[Exercise]
Reproduce the records below exactly, but only between the lines holding "Instruction: Click the" and "Task: Click the Hochgeladen von label", inclusive.

[Supplied records]
================================
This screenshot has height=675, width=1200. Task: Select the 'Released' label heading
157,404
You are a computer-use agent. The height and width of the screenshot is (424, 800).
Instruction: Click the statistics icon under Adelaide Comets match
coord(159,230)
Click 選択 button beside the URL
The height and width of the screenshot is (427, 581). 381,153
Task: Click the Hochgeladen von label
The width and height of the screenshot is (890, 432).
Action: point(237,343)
================================
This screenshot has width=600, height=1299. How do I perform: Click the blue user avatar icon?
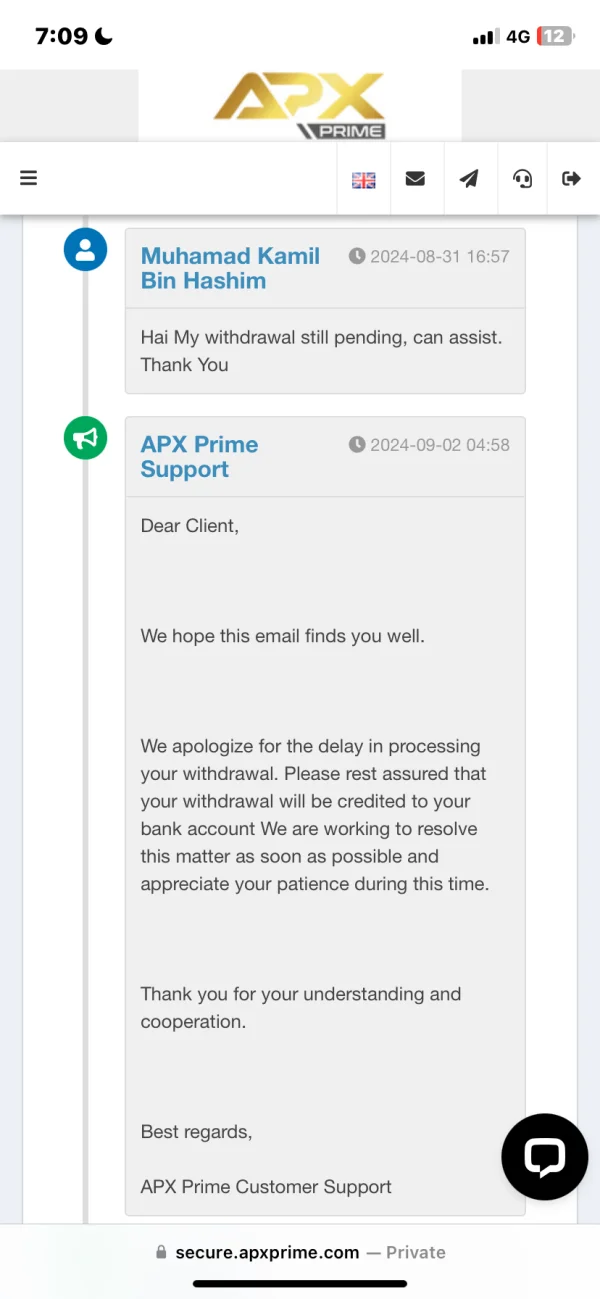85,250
================================
[Solution below]
Instruction: Click the statistics icon under Adelaide Comets match
coord(159,230)
Click 選択 button beside the URL
The height and width of the screenshot is (427, 581). 381,153
Task: Click the Hochgeladen von label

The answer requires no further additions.